Title: Easy Uncontested Actions and Gathering Magic Power
Post by: Jason on June 28, 2004, 12:39:10 AM
I think your missing the dice for the level your on. Table 4-2 says:

QuoteThe GM always adds the Donjon Level (Chapter 7: Running Donjon) to
the number of dice listed above.
(p24 of screen pdf).


-Jason
Title: Easy Uncontested Actions and Gathering Magic Power
Post by: Luke Sineath on June 28, 2004, 08:34:29 AM
Ah, you're right.  Sorry about that.  What a silly mistake!
Title: Easy Uncontested Actions and Gathering Magic Power
Post by: Wulf on June 30, 2004, 03:49:53 PM
Even so, I had beginning characters routinely casting spells with 16 dice! I decided quite quickly to up the resistance to gathering magic power!

Wulf
Title: Easy Uncontested Actions and Gathering Magic Power
Post by: DevP on June 30, 2004, 10:04:53 PM
Another fix for magic is: while you roll Cerebr. + Ability to gather power, you can only use Spell Dice + Ability to cast the actual spell. Plus, players have to pay dice depending on the scope of the intended effect.
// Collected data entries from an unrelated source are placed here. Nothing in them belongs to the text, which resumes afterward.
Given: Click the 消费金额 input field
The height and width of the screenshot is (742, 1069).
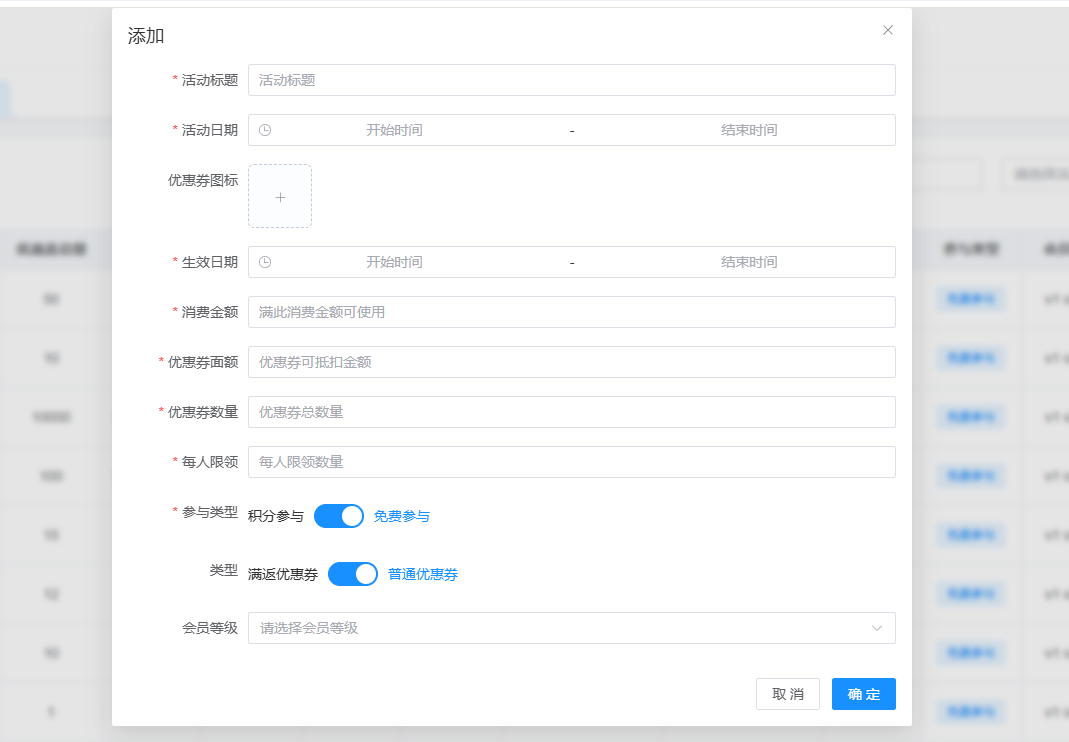Looking at the screenshot, I should click(x=571, y=312).
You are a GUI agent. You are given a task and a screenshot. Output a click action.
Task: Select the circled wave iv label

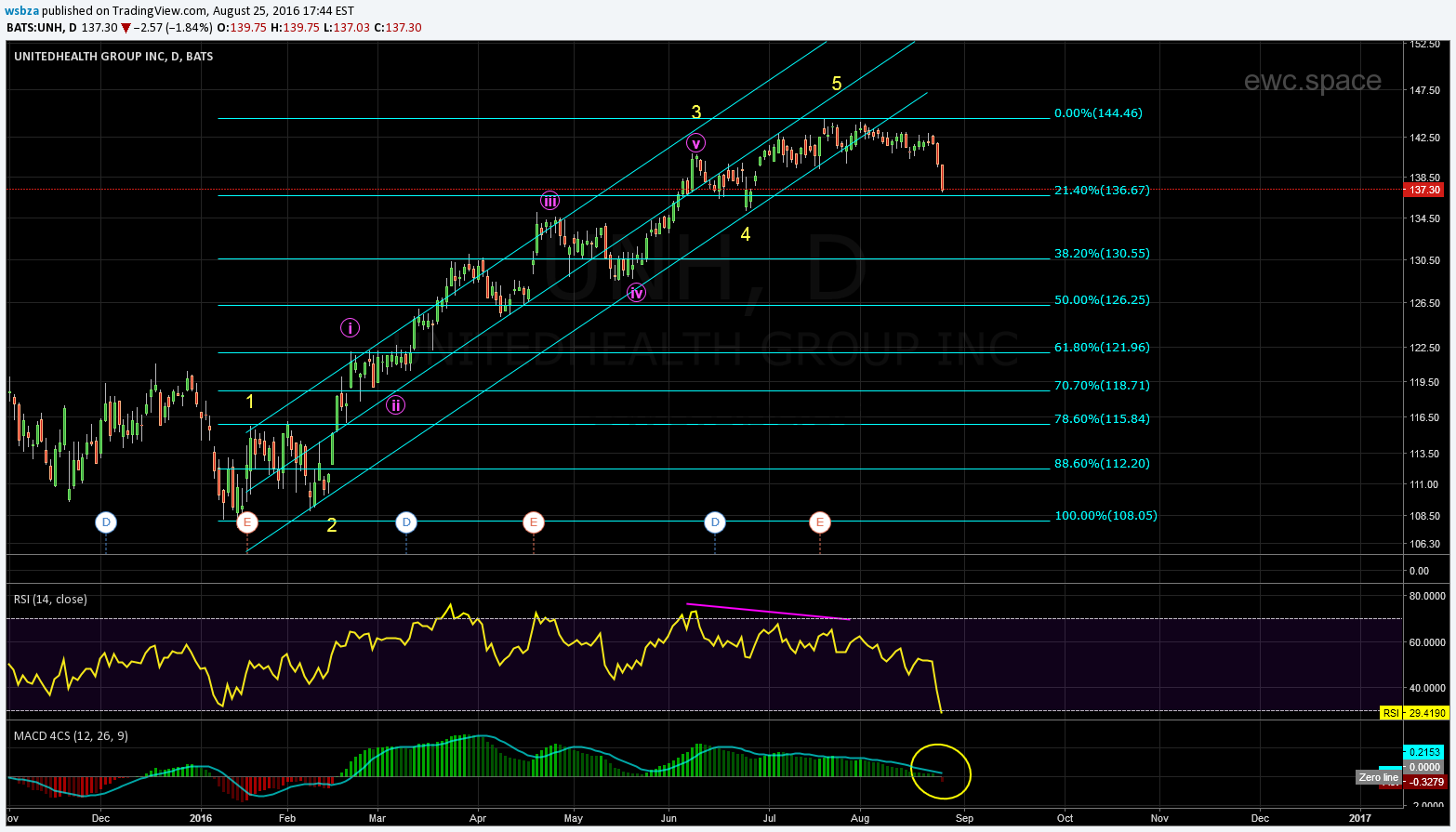coord(636,293)
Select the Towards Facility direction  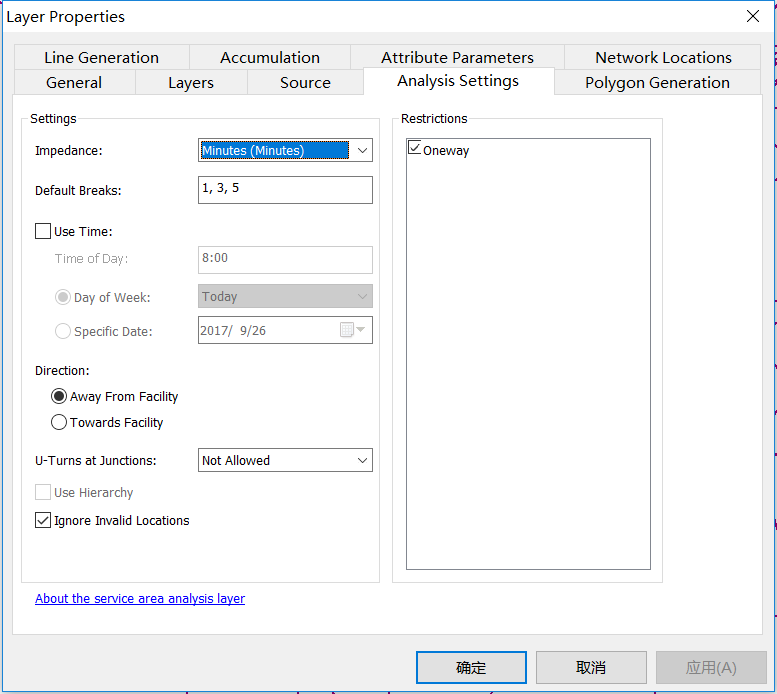[58, 422]
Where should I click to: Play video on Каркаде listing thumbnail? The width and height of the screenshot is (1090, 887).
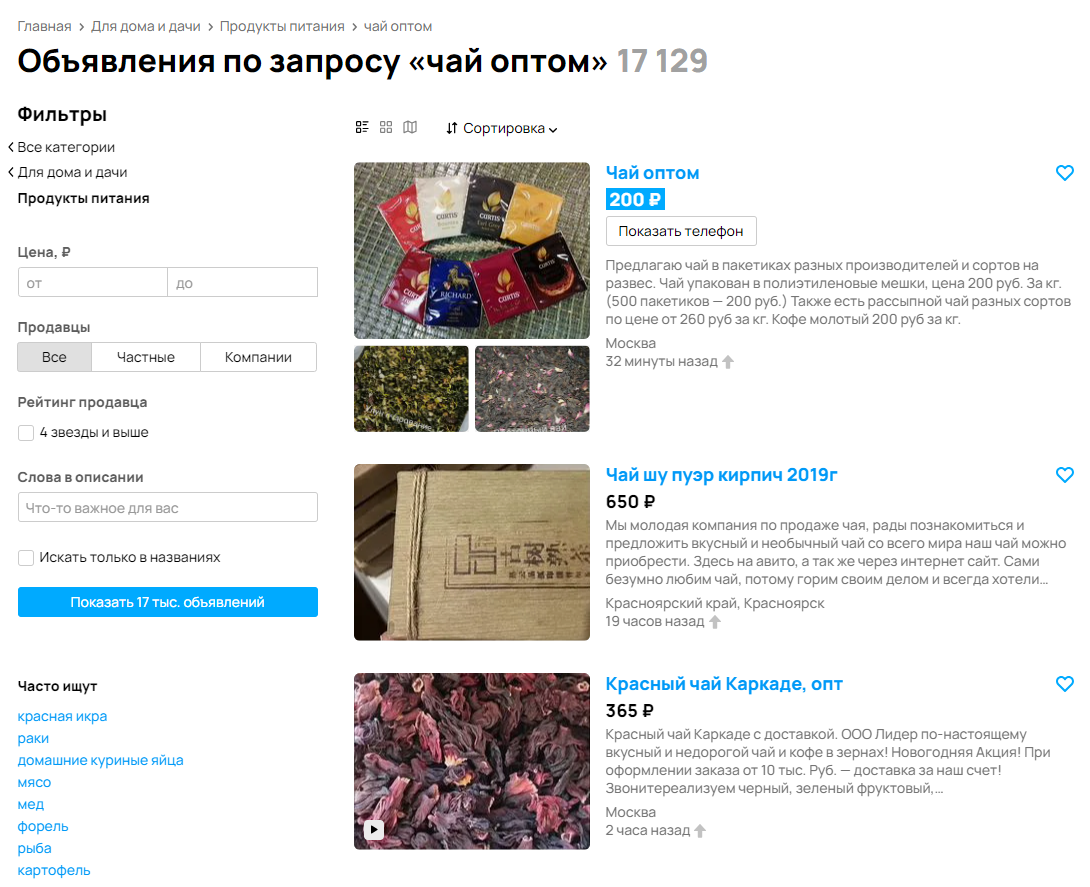pos(373,829)
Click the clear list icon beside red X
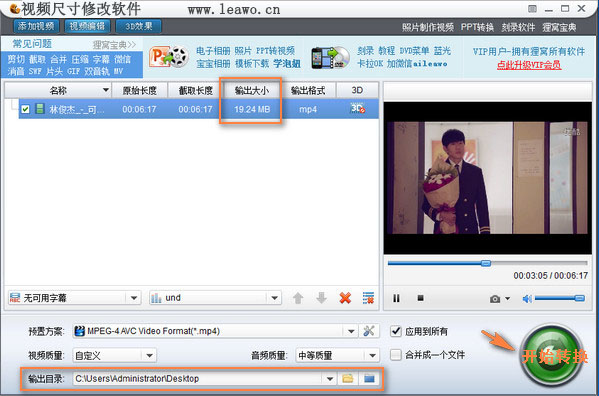 click(x=368, y=298)
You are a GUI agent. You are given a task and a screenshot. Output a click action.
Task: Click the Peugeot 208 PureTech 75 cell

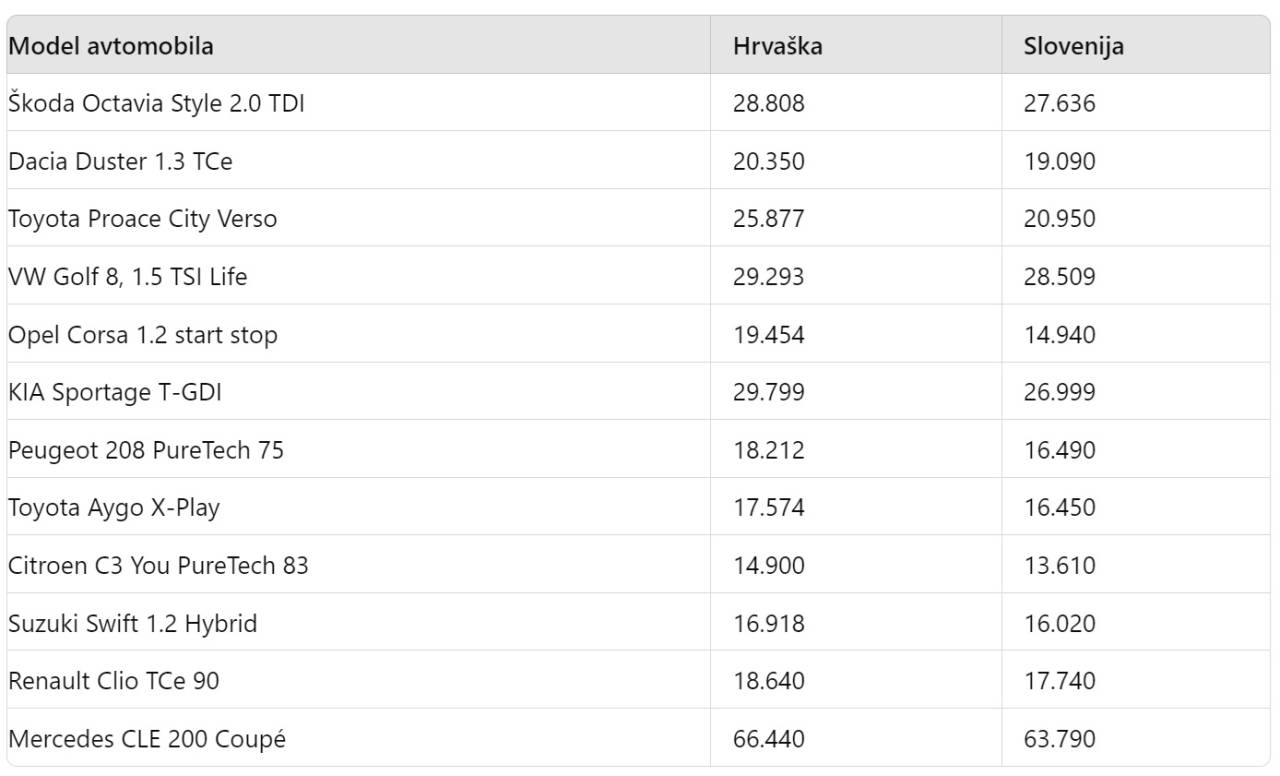(x=146, y=451)

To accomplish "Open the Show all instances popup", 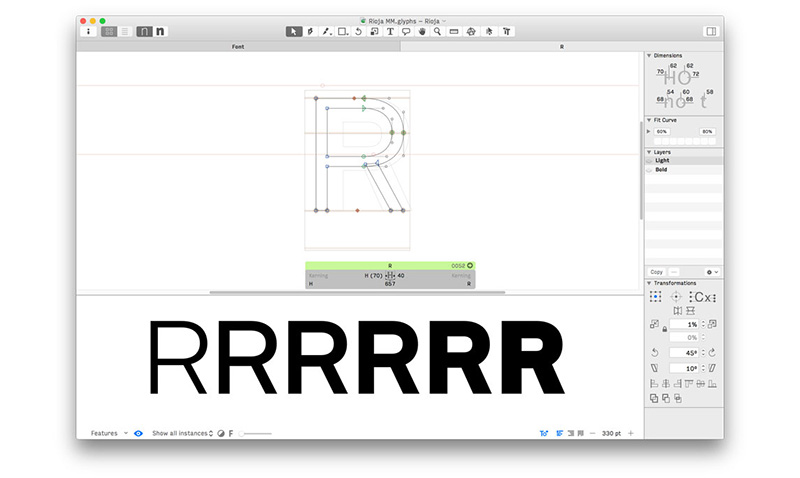I will [182, 433].
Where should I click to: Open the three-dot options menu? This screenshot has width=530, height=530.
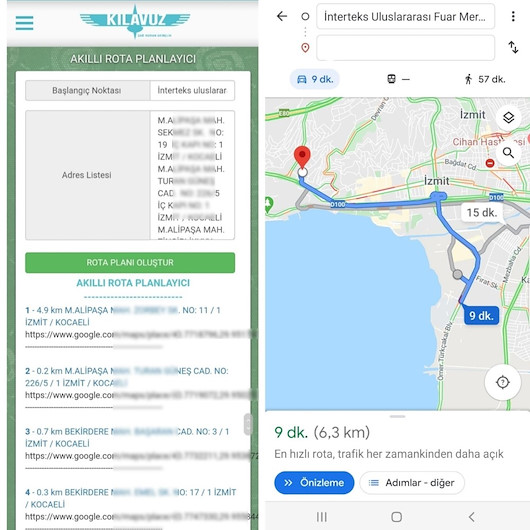pyautogui.click(x=513, y=16)
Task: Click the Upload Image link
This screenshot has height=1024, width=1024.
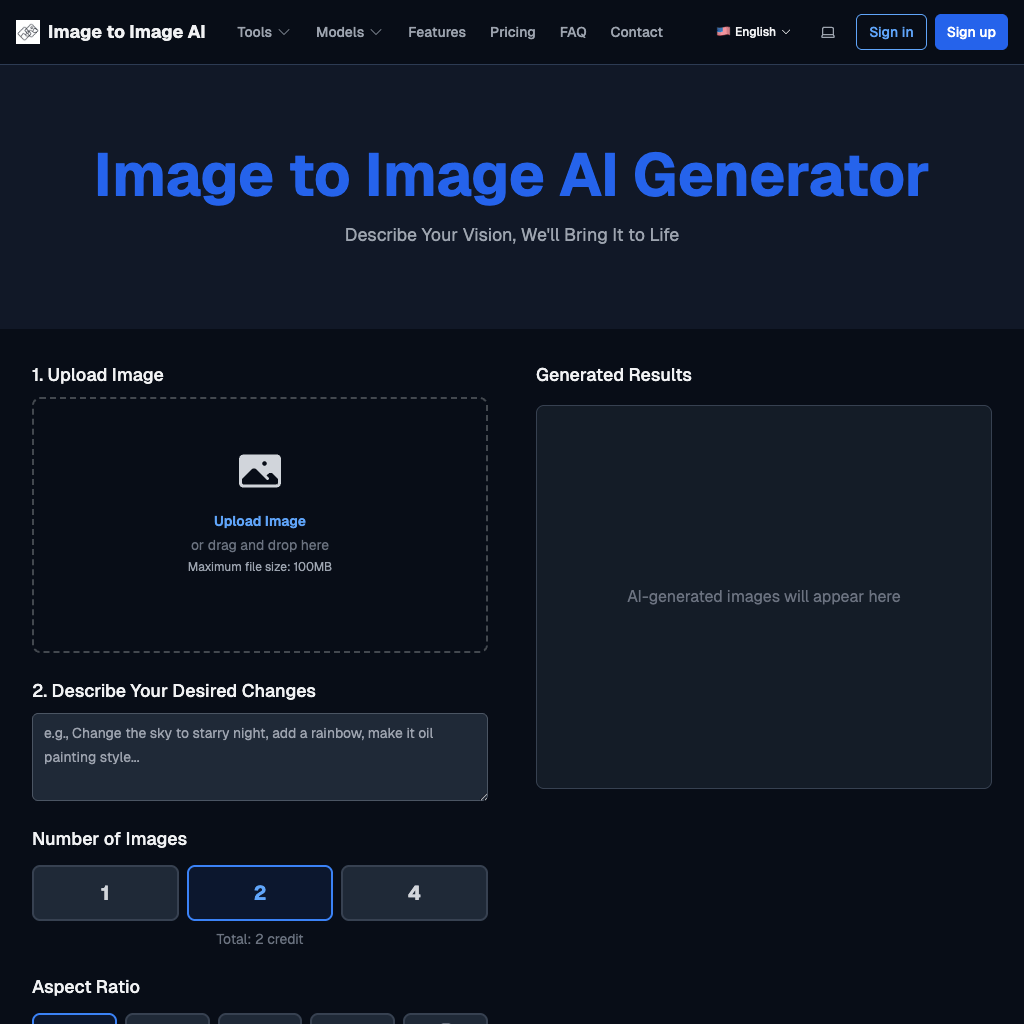Action: tap(259, 521)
Upping resistance also works; perhaps increasing the resistance based on how often their drawing up power.
Title: Easy Uncontested Actions and Gathering Magic Power
Post by: jdagna on July 12, 2004, 12:43:19 AM
In Donjon, you also roll at least one die for every test, even when you have a 0.  You just let both people in the test roll an extra die.  So in the 8 vs 0 case, you'd roll 9 vs 1.

That's still a lot of successes, though (an average of four or so).  If you search back through old posts, I know we discussed a solution at one point.